Much maligned, bats are among the most feared and relentlessly persecuted animals on earth.
Not so fast, says the “Bat Lady.” An assistant elementary assistant school principal and regional bat expert, Tonyea Mead has spent two decades dispelling traditional myths that have long clouded the understanding of the reclusive creatures.
Mead’s mission: present bats in a warmer and fuzzier approach.
“Many of these nocturnal animals, especially bats, are misunderstood or under-appreciated because we don’t see them during the day,” explained Mead, who lives in Rehoboth Beach, Del.

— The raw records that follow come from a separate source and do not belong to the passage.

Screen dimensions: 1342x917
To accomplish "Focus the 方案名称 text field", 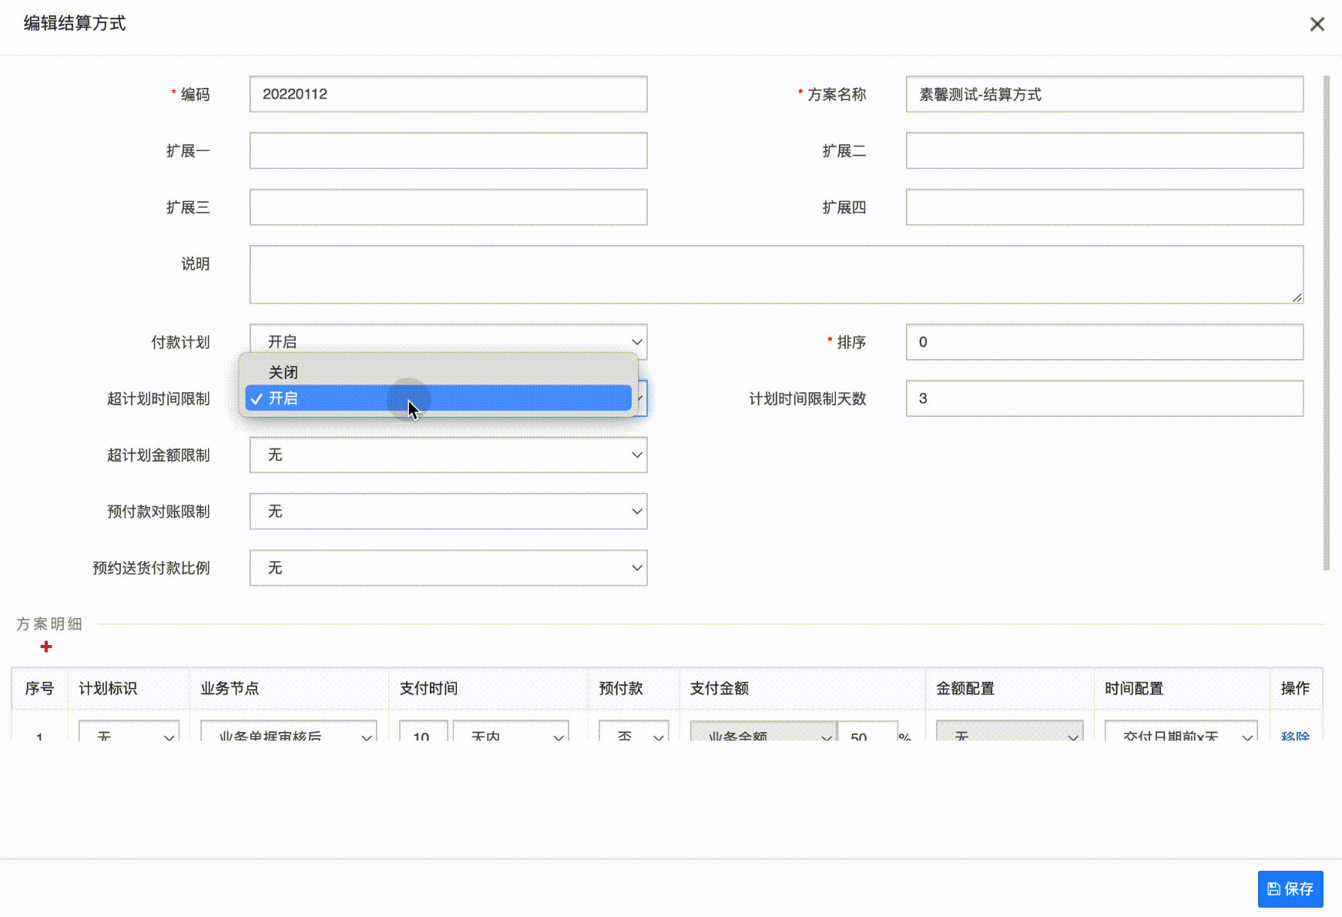I will point(1104,94).
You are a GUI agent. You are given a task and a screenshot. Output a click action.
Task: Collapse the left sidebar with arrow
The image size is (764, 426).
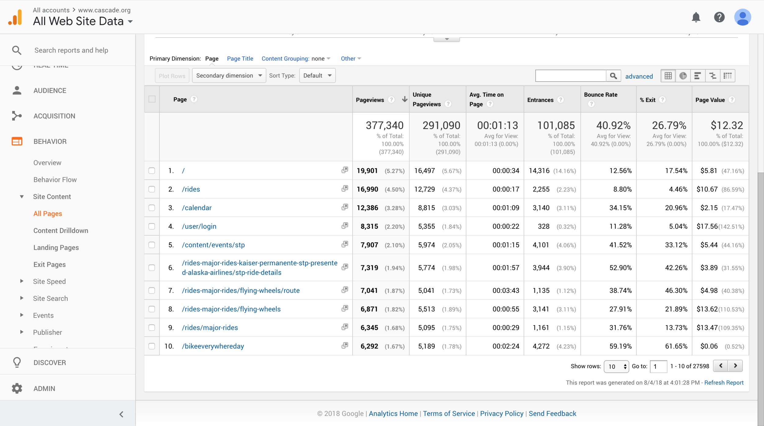click(x=121, y=414)
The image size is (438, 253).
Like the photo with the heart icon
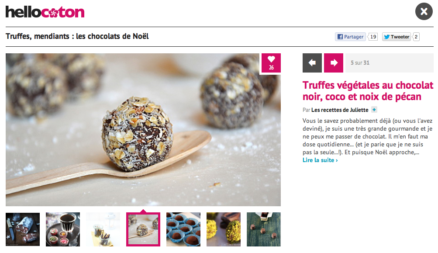tap(271, 63)
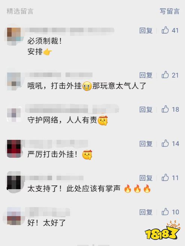Reply to the '太支持了' comment
The image size is (185, 246).
pos(146,178)
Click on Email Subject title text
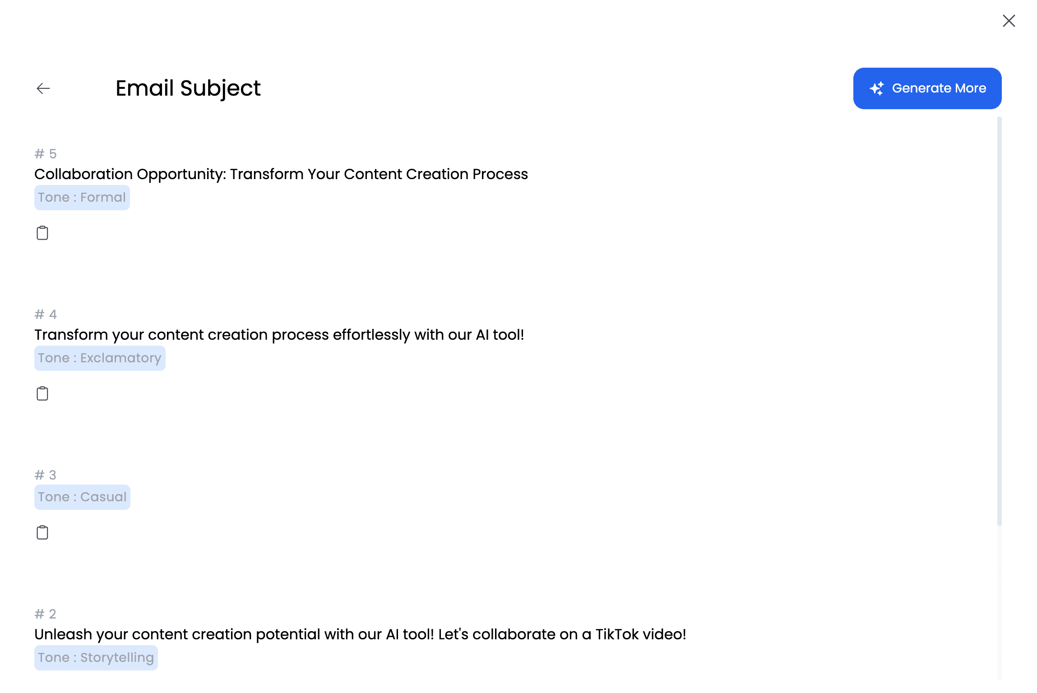 [189, 88]
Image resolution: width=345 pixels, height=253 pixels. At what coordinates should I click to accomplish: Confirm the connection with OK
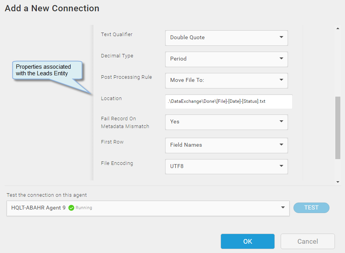248,241
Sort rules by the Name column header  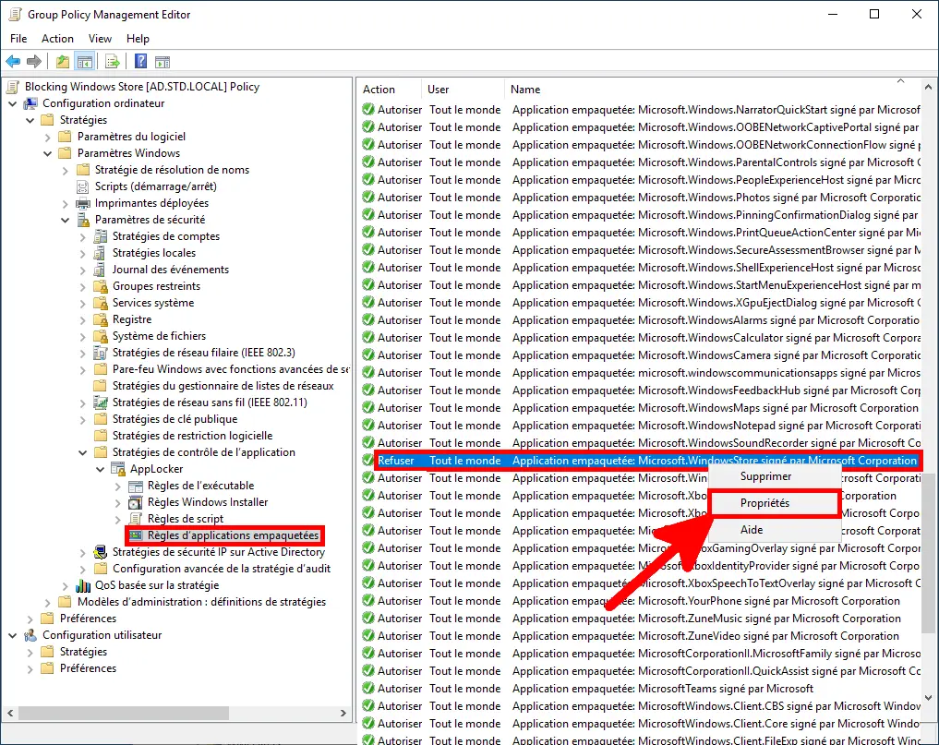[524, 89]
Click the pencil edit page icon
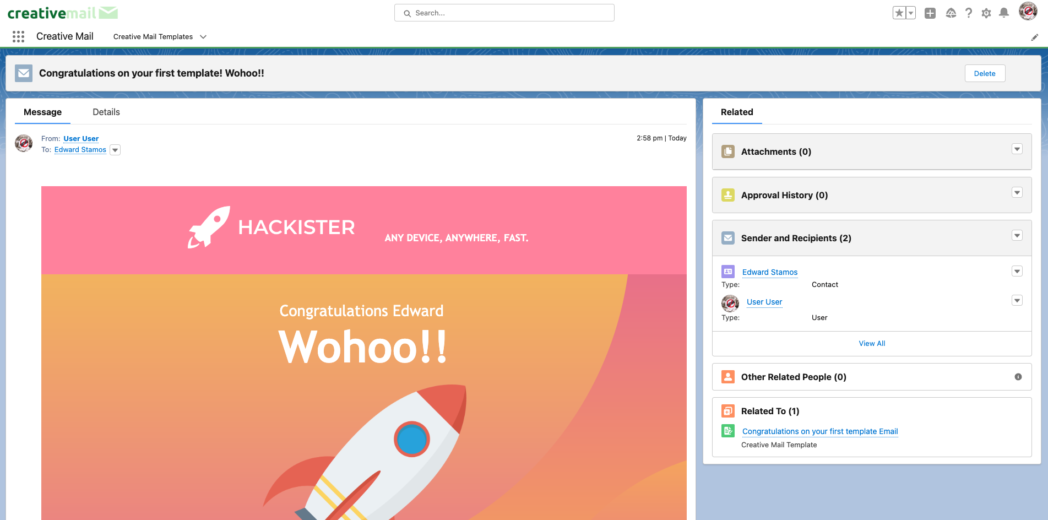 click(1035, 37)
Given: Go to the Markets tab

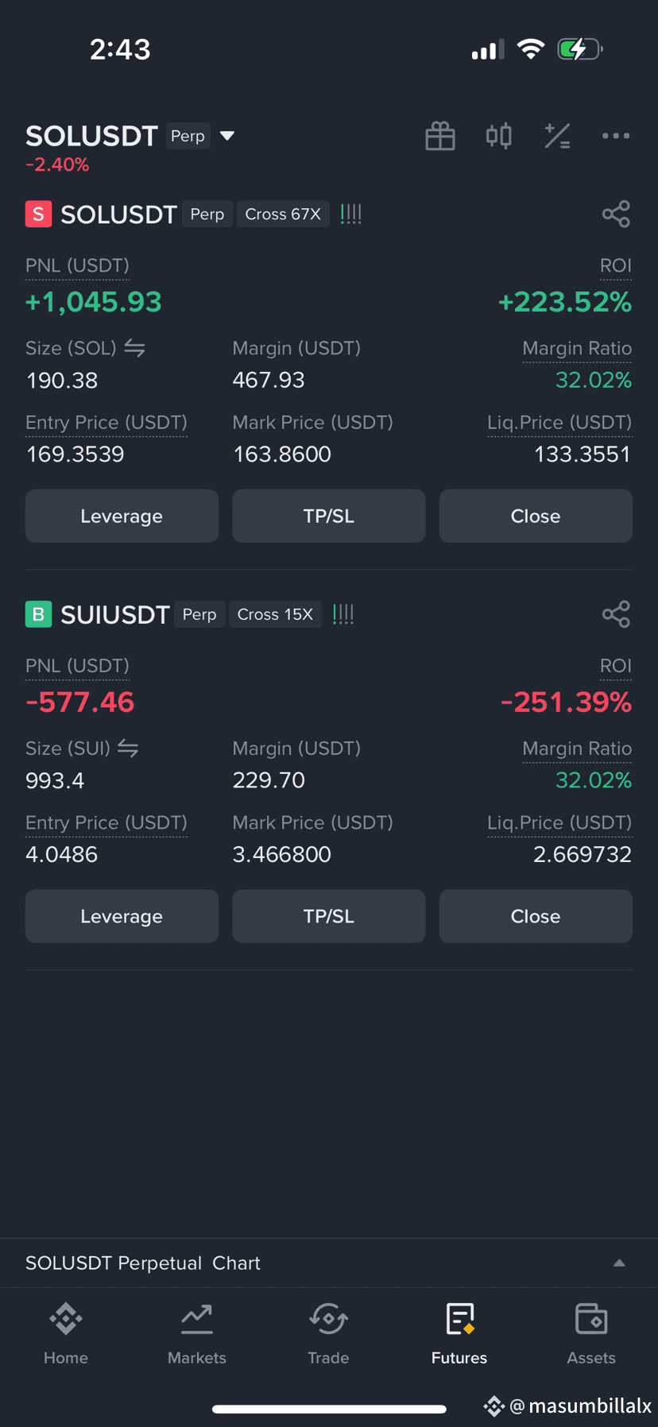Looking at the screenshot, I should coord(197,1334).
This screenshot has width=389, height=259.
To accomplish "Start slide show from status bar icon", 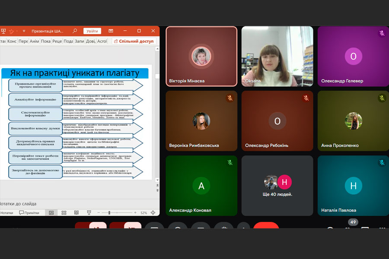I will click(x=89, y=213).
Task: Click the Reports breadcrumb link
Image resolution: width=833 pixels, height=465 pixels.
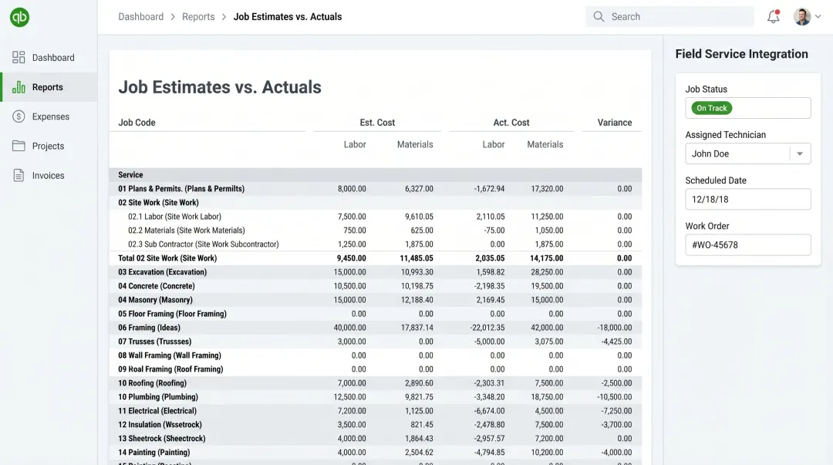Action: click(198, 16)
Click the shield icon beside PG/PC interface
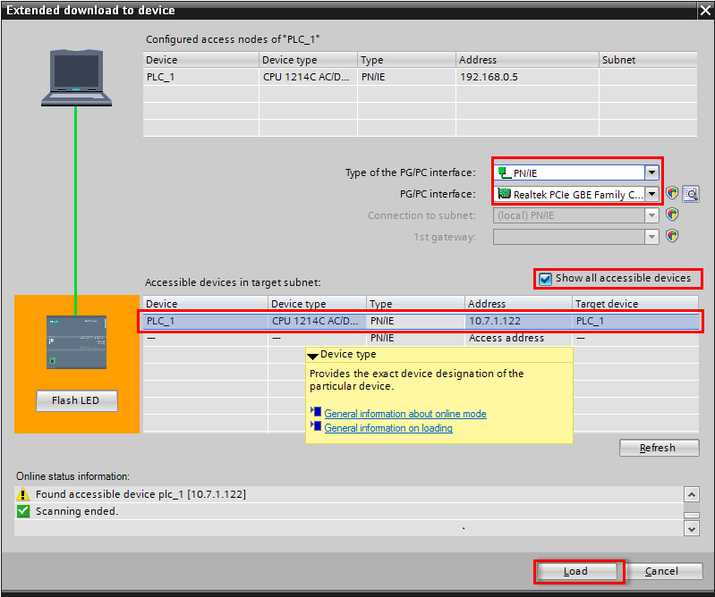This screenshot has height=597, width=715. click(x=672, y=194)
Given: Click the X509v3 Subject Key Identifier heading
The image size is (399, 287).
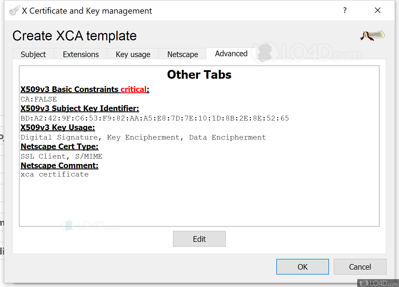Looking at the screenshot, I should click(x=79, y=108).
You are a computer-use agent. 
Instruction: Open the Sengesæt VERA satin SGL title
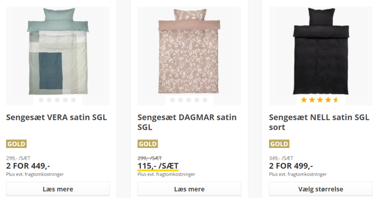(56, 117)
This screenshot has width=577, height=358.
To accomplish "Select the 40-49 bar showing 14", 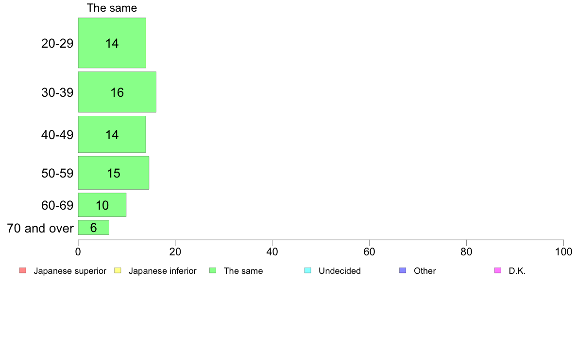I will click(112, 134).
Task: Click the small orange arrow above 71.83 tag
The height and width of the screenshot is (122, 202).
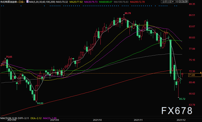Action: coord(201,73)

“Bats play a serious role in the balance of nature and human economies,” Mead explained. “They get rid of mosquitoes and other night-flying, pesky insects, eating up to their own body weight in bugs. In the tropics the pollination activities of fruit and nectar-eating bats are vital to the survival of the rain forests.”
Mead is appearing at the Delaware Natural History Museum (DNHM) on Saturday, Oct. 30 to enlighten and entertain both kids and adults about the positive contributions of bats to the world, as well as dispel damaging myths and mysteries that plague the world’s only true flying mammal.
The event “Bats and Other Creatures of the Night,” is keyed to the museum’s annual Halloween event celebrating the habits, habitats, and adaptations of nocturnal animals. They will display a variety of bat specimens so visitors can take up-close looks at these fascinating animals. Last year 500 people turned out for the event that attracts loads of families, especially those with young kids.
“The kids are all wide-eyed, very excited, while the parents are going ‘yuck’,” Mead said of the slide presentation and talk at the DNHM. “The children want to learn as much as they can.”
Mead was first introduced to the species in third grade when her father caught a bat at their house.
“My teacher let me bring it into school as part of show-and-tell,” Mead recalled. “I carried it in a little jar. The bat rode along with me on the bus. Back then you could do that. Not so today.”
Walk into Mead’s kitchen and visitors are greeted by an array of bat chairs, bat dishes, bat placemats and bat backdrops. In late spring Mead brings sick and abandoned baby bats found in the wilds into her home and nurses them back to life, releasing them back to nature in August.
“The babies are sort of cute, they act a lot like kittens,” Mead said. “Their ears twitch and they fly over to me like I’m their mom. They live in a container on top of a heating pad. I feed them with an eye-dropper, and later a tweezer. For me, it’s a very rewarding endeavor.”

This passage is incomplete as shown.